An insistence here that we really must rebuild the IMF and the World Bank to, well, to do something. The something being that the current system is all just too free market. It leverages private money, doesn’t pay due care and attention to how it all ought to work, producing investment and cash flows for and from governments:
But like every crisis of the Trump era, this sordid affair is an excellent opportunity to mobilize around an entirely new vision for the Bretton Woods institutions – to push for radical reforms that would put the resources of the World Bank and the IMF in the service of the many, rather than lubricating the wheels of global finance in the interest of the very few.
Well, if it is the few benefiting from the current system then sure, we’d want to change that.
Rather than supporting governments and prosperity, the World Bank and the IMF led the so-called Washington consensus: an orchestrated campaign of mass privatization, austerity and financial deregulation. “There are virtually no limits on what can be privatized,” wrote Mary Shirley, the chief of the public sector management and private sector development division, in 1992.
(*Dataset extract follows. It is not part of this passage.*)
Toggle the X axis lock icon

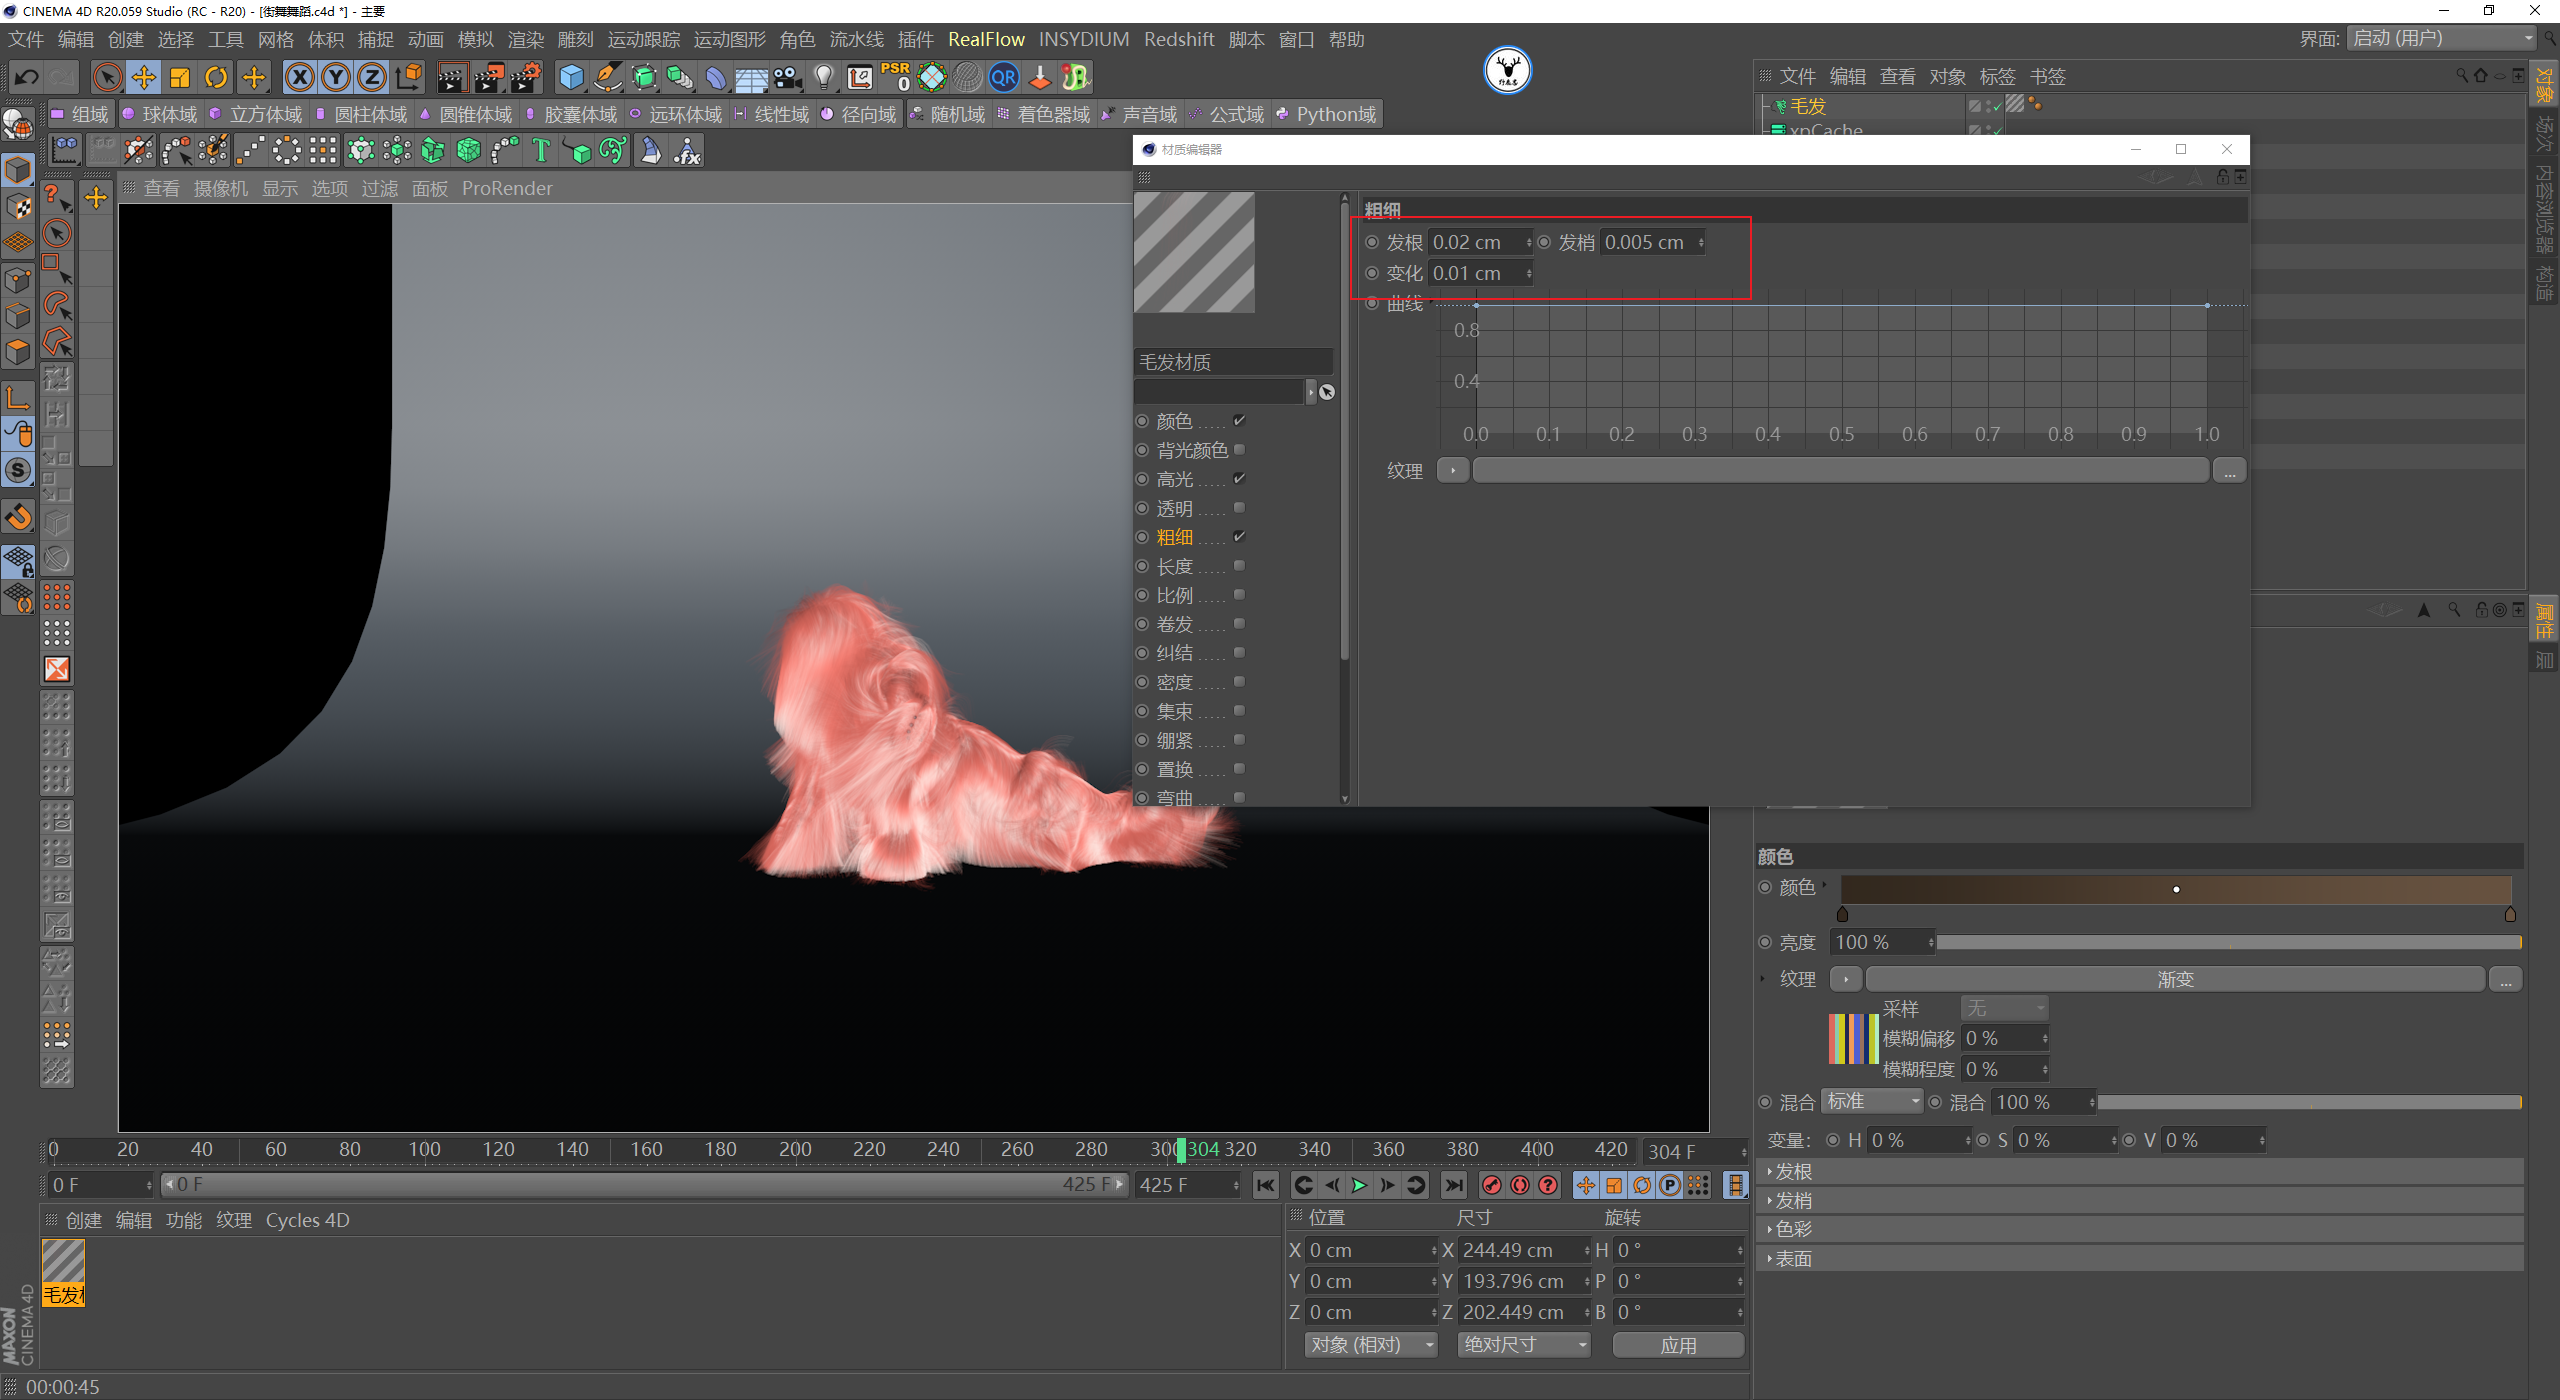pos(299,77)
There’s the assumption being made. That supporting governments and supporting prosperity are the same thing. They aren’t but they could be correlated, certainly. That’s an empirical question, not a result we can assume.
Here’s an idea: build a new Bretton Woods and fund the International Green New Deal by simply mobilizing idle savings via a linkup between the revamped World Bank and the new IMF.
The IMF can become the issuer of a digital currency unit in which all international payments are denominated, countries can retain their currencies (that will float freely against the IMF’s unit), and a wealth fund can be built by depositing in it currency units in proportion to every country’s trade deficits and surpluses.
Meanwhile, backed by the IMF’s capacity to issue the world currency unit, the World Bank can crowd idle savings from across the world into green investments, reclaiming its soul after decades of investing in environmental destruction and human displacement.
Rebuild that system as it was and should have been before that dreadful irruption of neoliberalism in the 80s and 90s. Back to government to government and state led development through the official channels.
But the question is, would this work? The answer being no, for it is to fail to ask why we stopped doing this in the first place. The answer to that being that this private sector neoliberalism has led to the greatest reduction in absolute poverty in the history of our species. The Washington Consensus, that list of stupid things you shouldn’t do to an economy, it worked.
Why would we want to reject what works in order to go back to what didn’t?